Cadavere trovato nei campi a 300 metri da pick-up ribaltato la sera prima: indagine aperta, probabile autopsia

Un uomo di 48 anni già noto alle forze dell’ordine è stato trovato morto nella vegetazione diverse ore dopo un incidente sulla provinciale fra San Martino e Ururi

Il cadavere di un uomo di 48 anni è stato trovato ieri pomeriggio, 31 ottobre, nei campi lungo la provinciale che collega San Martino in Pensilis a Ururi. È il corpo di una persona originaria del foggiano, già nota alle forze dell’ordine. Ma il suo ritrovamento è avvolto nel mistero. Il cadavere era infatti nascosto nella vegetazione a circa 300 metri di distanza da un pick-up protagonista di un brutto incidente la sera prima, martedì 30 ottobre, attorno alle 23. Il mezzo si era ribaltato più volte prima di finire la sua corsa non lontano dalla sede stradale.

Come è finito il cadavere di quell’uomo a tanta distanza dal pick-up? Ci è arrivato da solo o ce l’ha portato qualcuno? Sono alcune delle domande a cui stanno cercando di rispondere i carabinieri che hanno avviato un’indagine guidata dal Maggiore Raffaele Iacuzio e coordinata dalla pm della Procura della Repubblica di Larino, Ilaria Toncini.

Il ritrovamento è arrivato dopo diverse ore, circa quindici o sedici, dal momento dell’incidente. I carabinieri hanno deciso di proseguire le ricerche in quella zona dopo aver trovato tracce che fanno pensare a una sorta di fuga a piedi della vittima dell’incidente. Impronte e vegetazione calpestata hanno portato gli inquirenti sul luogo del ritrovamento. Il corpo non presentava ferite da arma da fuoco né da taglio, ma solamente ferite compatibili con il ribaltamento all’interno della macchina.

Un mezzo sul quale si sta indagando, perchè sicuramente non era di proprietà del deceduto. I carabinieri stanno cercando di scoprire se si tratta di un mezzo rubato, il che avvalorerebbe la tesi secondo cui l’uomo stava fuggendo a tutta velocità prima di perdere il controllo dell’auto.

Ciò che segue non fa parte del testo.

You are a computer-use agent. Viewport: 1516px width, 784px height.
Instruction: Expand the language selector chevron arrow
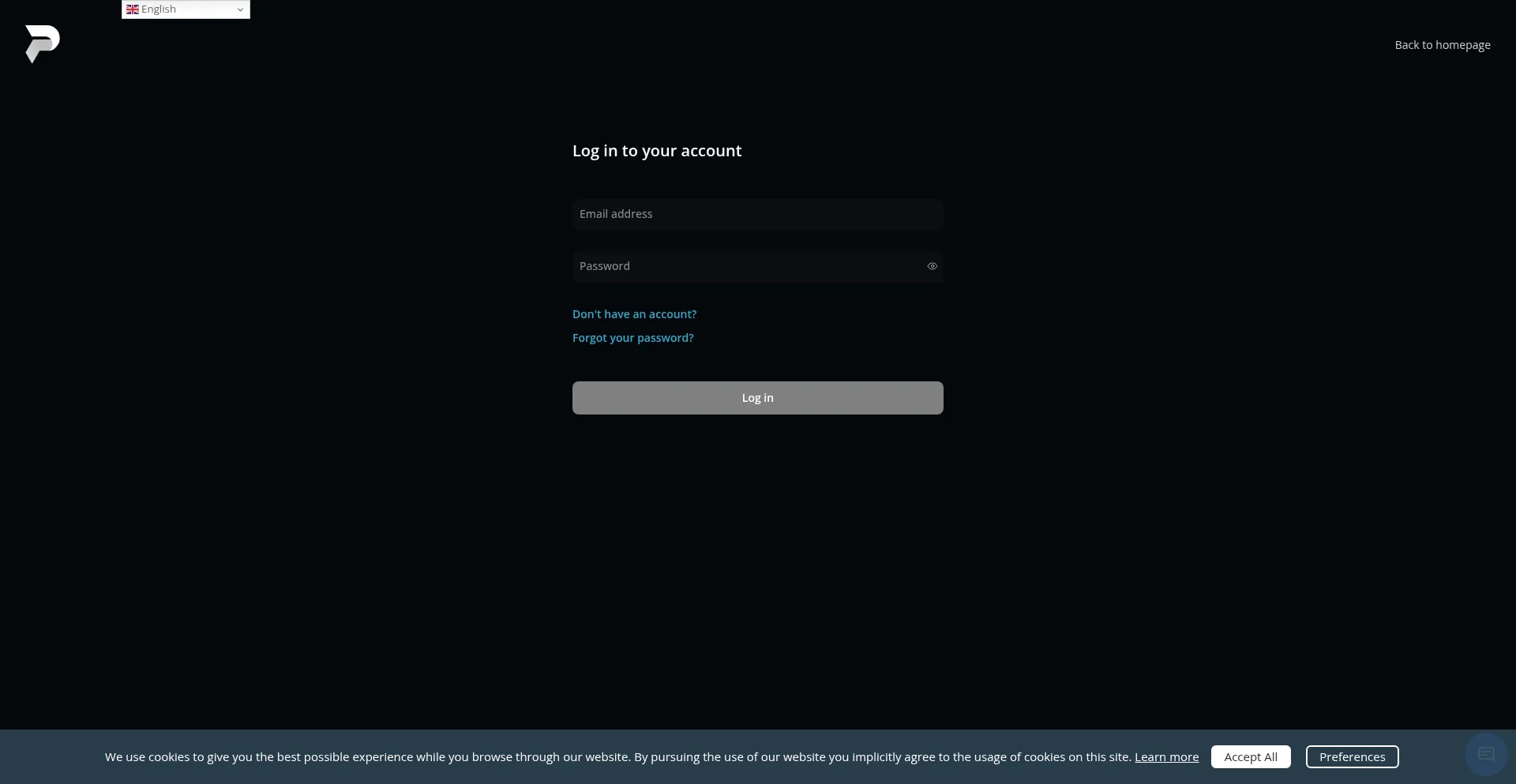tap(240, 9)
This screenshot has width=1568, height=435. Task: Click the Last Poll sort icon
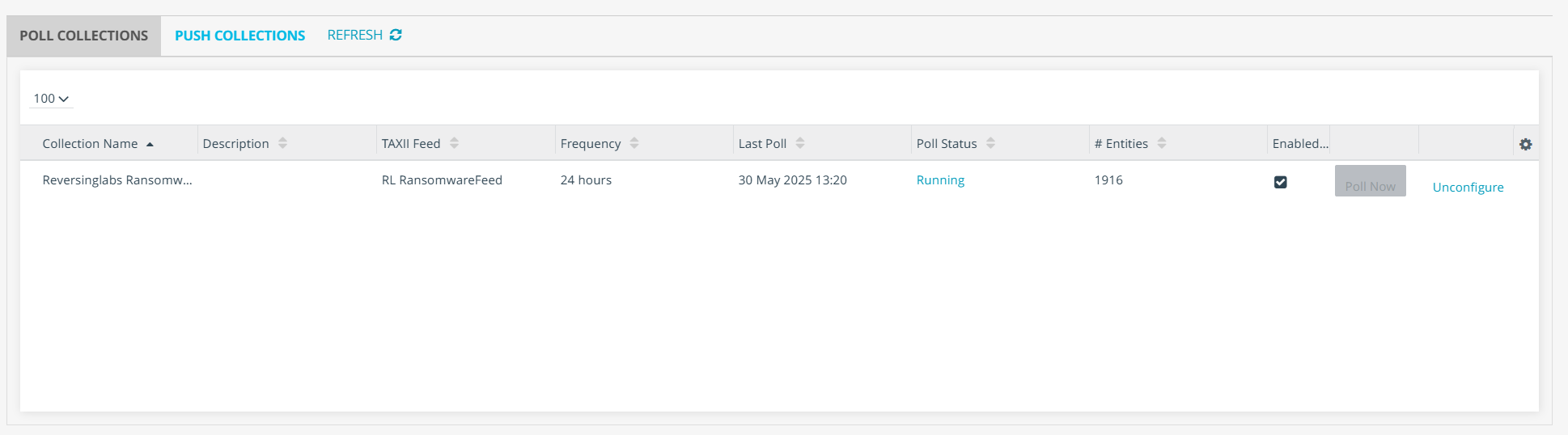[x=800, y=143]
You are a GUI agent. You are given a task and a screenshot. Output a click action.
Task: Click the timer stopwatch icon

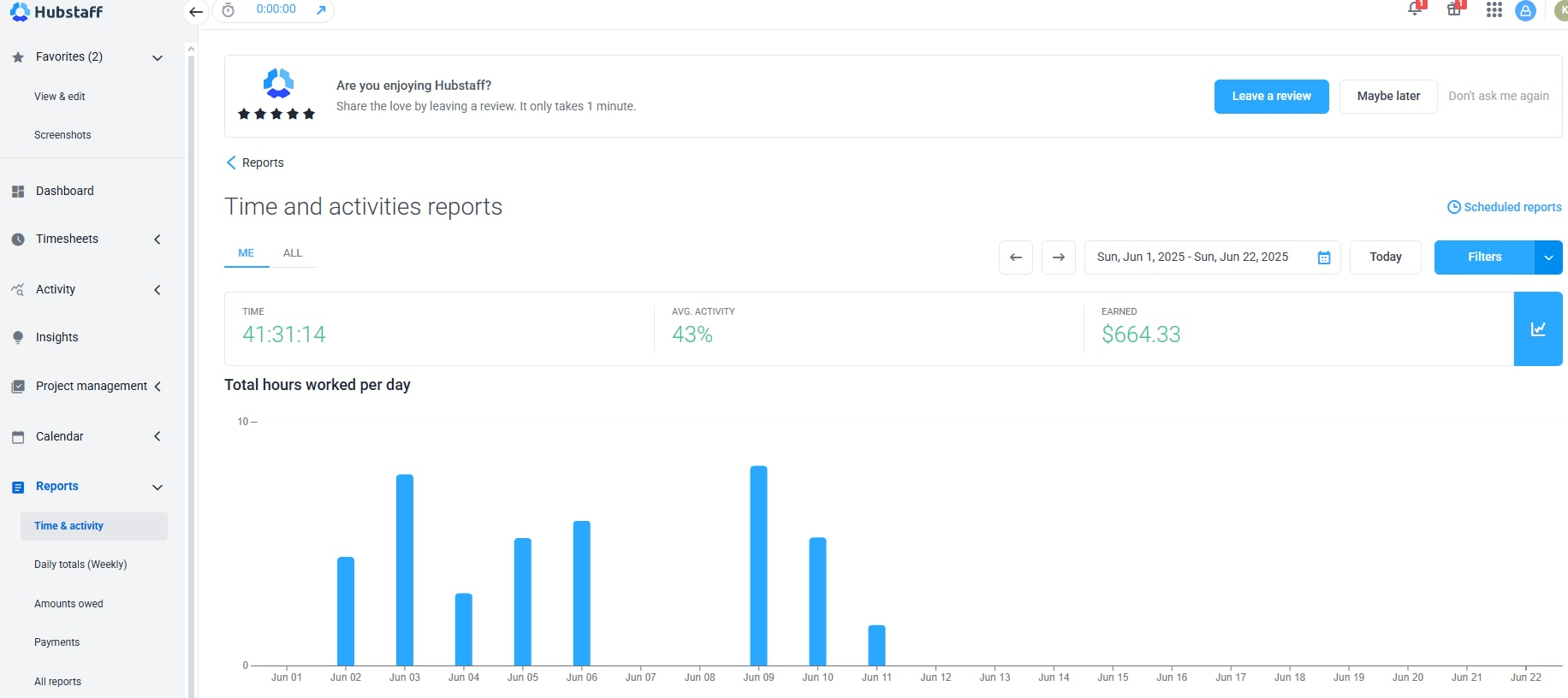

Si indaga quindi per sapere se poco prima dell’incidente ci siano stati reati di qualche tipo che avrebbero portato l’uomo a una fuga precipitosa. Ma c’è da capire soprattutto se il 48enne era solo quando è successo l’incidente o se invece c’era qualcuno con lui, che forse potrebbe averlo abbandonato lì viste le gravi ferite.

Per ora si tratta di ipotesi, congetture e poco altro. Già nella serata di ieri però il medico legale arrivato da Foggia ha svolto una prima ispezione cadaverica che ha escluso appunto ferite di altro genere che non quelle dell’incidente. I carabinieri escludono quindi si possa essere trattato di un omicidio. In base alla relazione del medico legale, è possibile che nelle prossime ore la pm Toncini richieda l’autopsia per avere chiarezza delle cause del decesso, nonché sull’orario della morte. Si tratta di un elemento che potrebbe risultare decisivo qualora si dovesse scoprire che il 48enne non ha percorso tutti quei metri da solo, allontanandosi dalla strada e dalla possibilità di essere soccorso.